Ms Truss told the BBC’s Newscast podcast: “I can’t see a purpose for the UN as it stands. At present it has been very ineffective at dealing with international situations, in fact positively damaging, for example, on Israel.”

Asked whether she wanted to abolish the UN, she replied: “I do recommend abolishing quite a lot of things in my book. I’m not a UN fan.

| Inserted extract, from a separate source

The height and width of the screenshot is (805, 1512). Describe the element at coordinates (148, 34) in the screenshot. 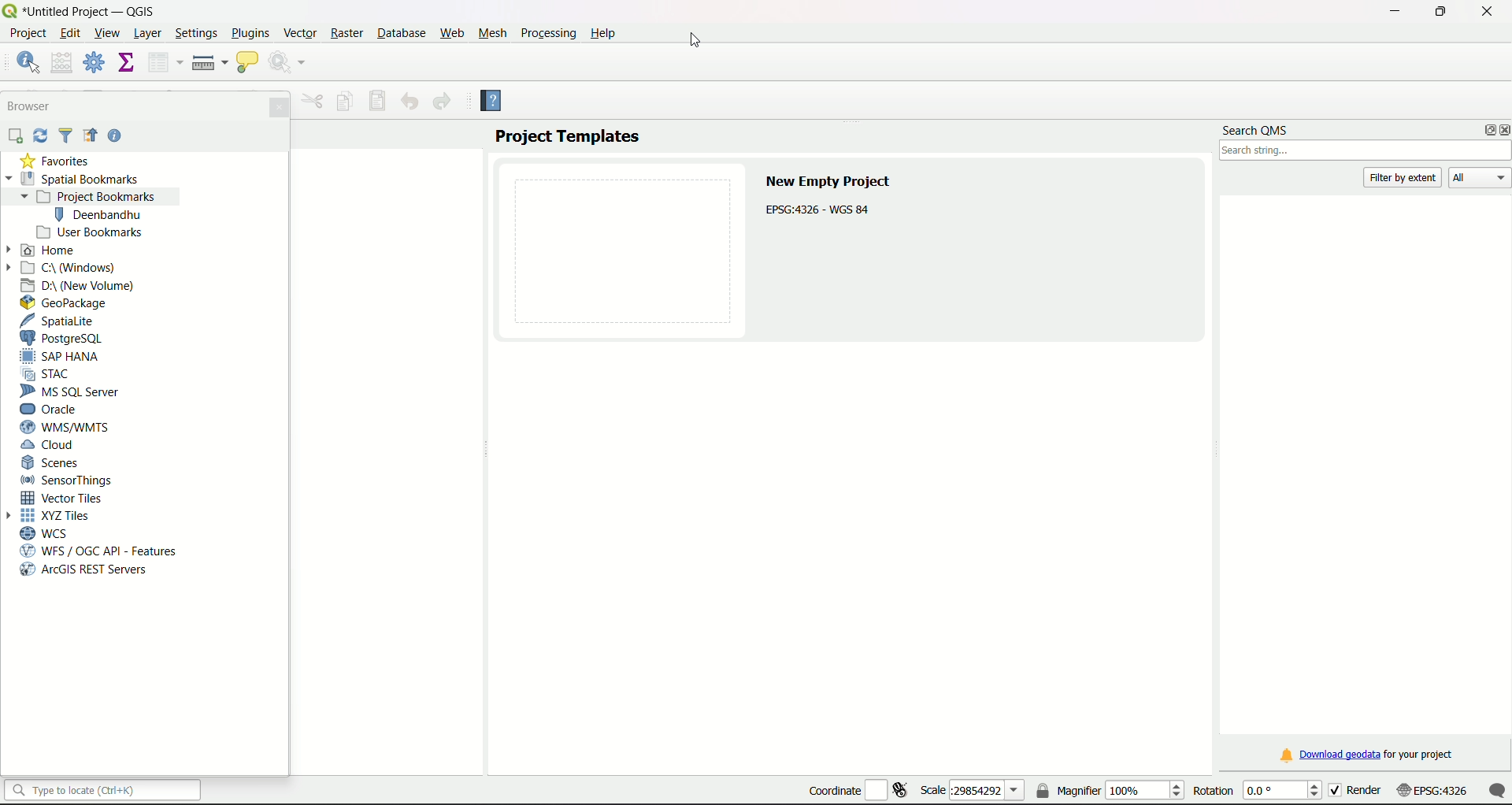

I see `Layer` at that location.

I think the best use it has is actually a meeting point for governments.

“But certainly the UN Security Council as it’s currently constituted, with both China and Russia on, is not keeping the world safe … I much more support alliances of like-minded countries like Nato.”

The UN Security Council passed a motion last month calling for a ceasefire in Gaza that was not contingent on the release of more than 100 Israeli hostages by Hamas terrorists.

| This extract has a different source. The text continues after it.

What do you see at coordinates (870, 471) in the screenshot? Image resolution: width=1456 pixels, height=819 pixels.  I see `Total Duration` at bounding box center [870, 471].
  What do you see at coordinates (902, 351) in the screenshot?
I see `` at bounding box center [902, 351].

Israel Katz, the Israeli foreign minister, has said that his country would not abide by the resolution, while Barbara Woodward, the UK’s ambassador to the UN, said Britain would have preferred for it to explicitly condemn Hamas.

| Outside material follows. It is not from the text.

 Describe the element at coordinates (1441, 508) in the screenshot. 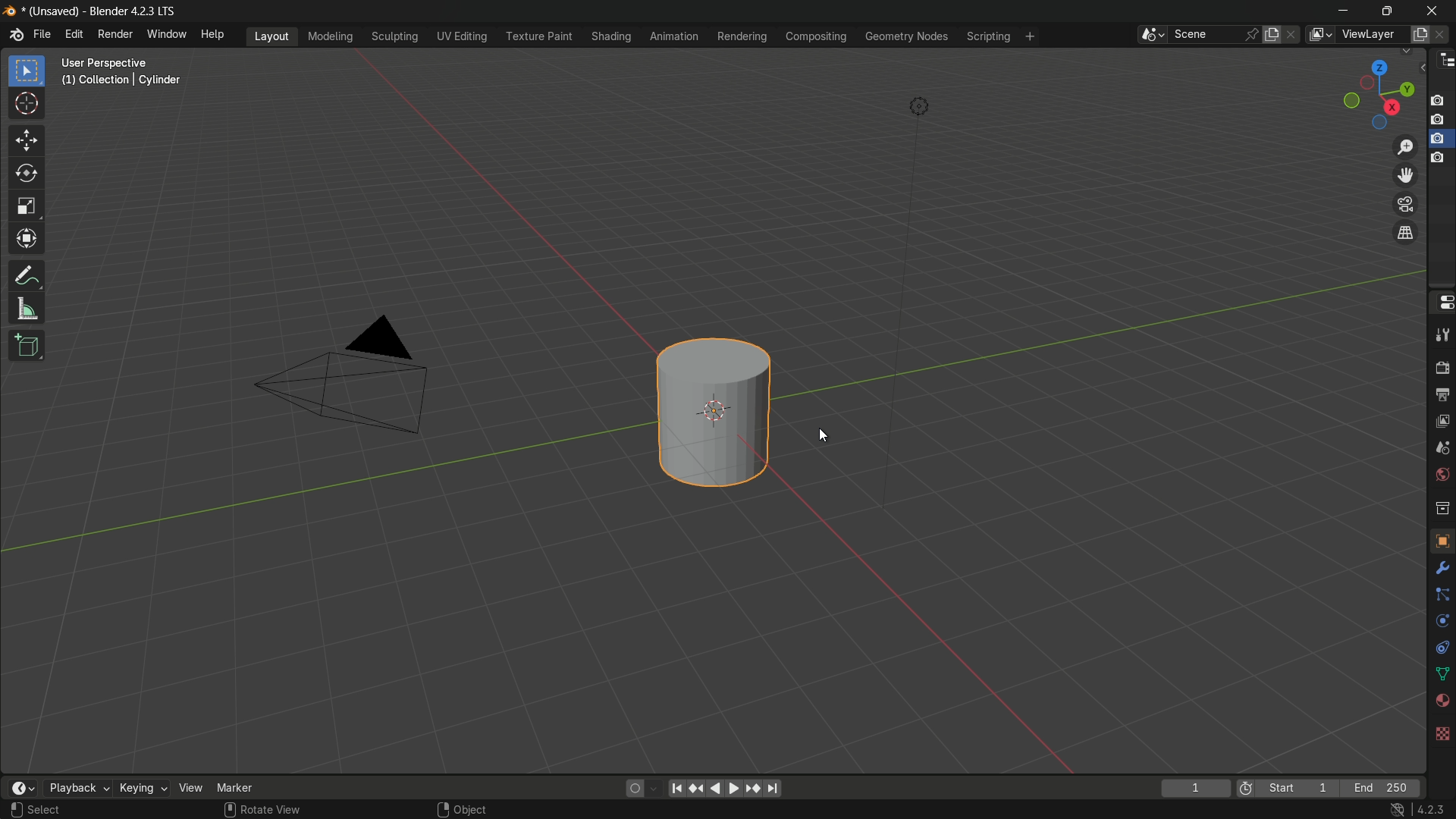

I see `collections` at that location.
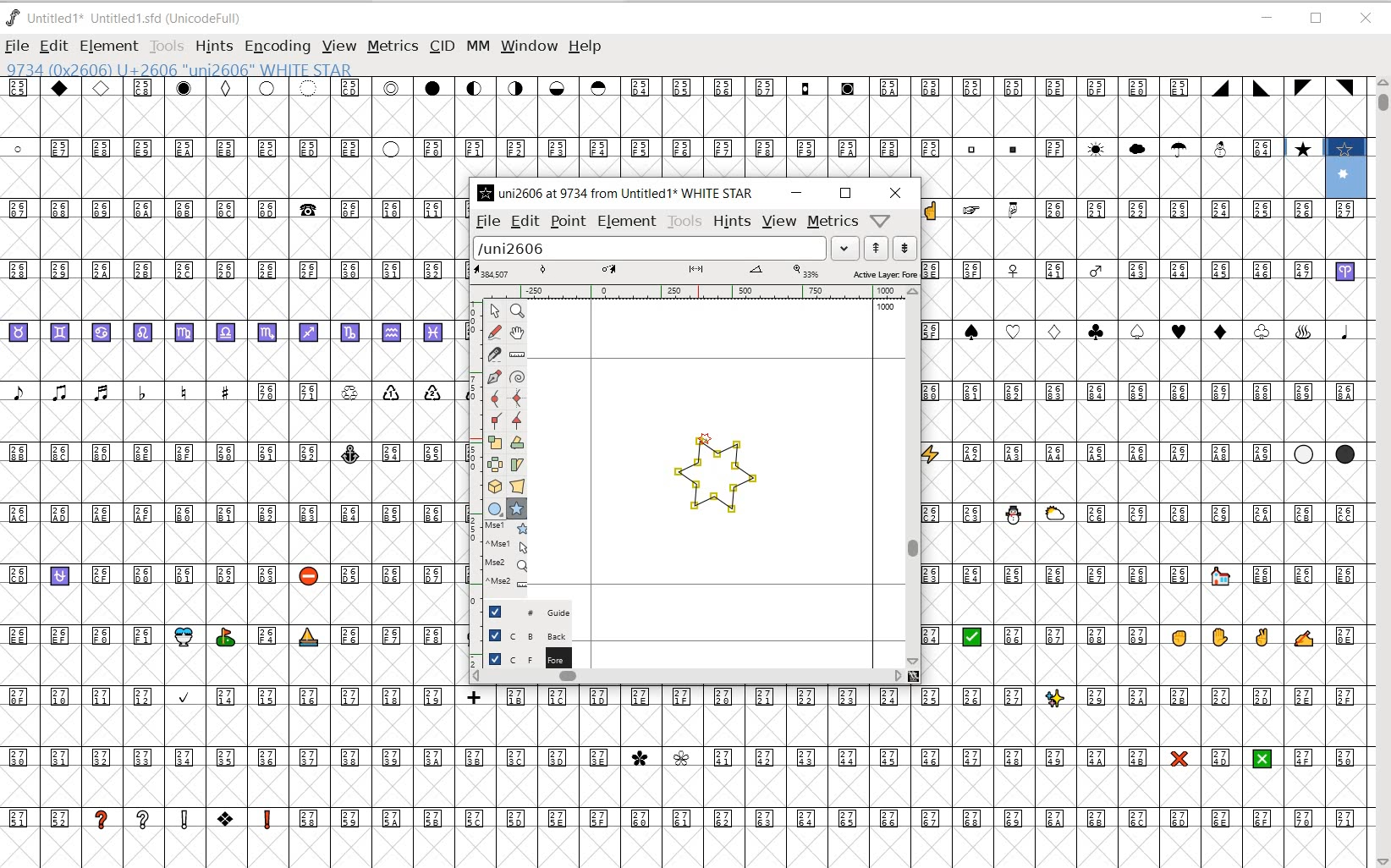 The width and height of the screenshot is (1391, 868). I want to click on ROTATE THE SELECTION IN 3D, so click(497, 486).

‘Everyone’s entitled to an opinion’

In a wide-ranging interview to promote her book Ten Years to Save the West, the MP for South West Norfolk called to deny China access to trading markets and suggested anybody who wished to do business with Beijing should be seen as a pariah.

“What I believe is we are far too free and easy in the way we trade with China,” she said.

“What I saw in government was too many people who were concerned with the short-term economic benefits of trade with China, rather than the very serious long-term costs”.

And reflecting on her time as foreign secretary, she also claimed both the Foreign Office and the United States harboured too much “scepticism” towards Benjamin Netanyahu’s nation.

“Everyone’s entitled to an opinion but it’s more that it’s within the advice and the culture of the organisation that it’s very rare that you’ll get strongly pro-Israel advice.

“I think the US at the moment is often very critical of Israel, who are in an incredibly difficult position, they face the appalling atrocities that we saw in October and in my view they have to be allowed to get on with dealing with the real problems they face on their doorstep.

“There is a scepticism about Israel … Every single department I worked in had biases in particular directions and the Foreign Office was no exception.”

‘People don’t vote on press releases’

Ms Truss resigned amid untenable pressure from Conservative MPs after only 49 days as prime minister in autumn 2022 after the mini-Budget she unveiled with Kwasi Kwarteng, her chancellor, spooked the gilts market and saw public borrowing costs soar.

Her premiership saw the Tories fall more than 20 points behind Labour in the opinion polls, a deficit from which the party has struggled to recover, but on Tuesday she insisted that she had been alone in setting out a plan for economic growth.

“My view of electoral politics is that people vote on election day and how they’re doing,” she said. “People don’t vote on press releases coming out of Downing Street or on opinion polls 18 months ago.

“I went in there with a genuine view of what needs to be improved. I haven’t heard anyone else come up with an alternative view to stop the British economy stagnating.”

Ms Truss was also asked about the Daily Star’s live stream of a lettuce pitting the rate of its decay against the demise of her government, with the vegetable ultimately outlasting her administration.

Challenged on whether the episode had damaged Britain’s international standing, she responded: “This is just pathetic, you know, points scoring. This is the kind of thing that obsesses what I describe as the London elite.

“It’s ‘what do other people think of me’, ‘what’s Britain’s international standing’ ... I’d put forward perfectly rational policies that I won a leadership election on. What happened is that I was undermined by organisations like the Bank of England.”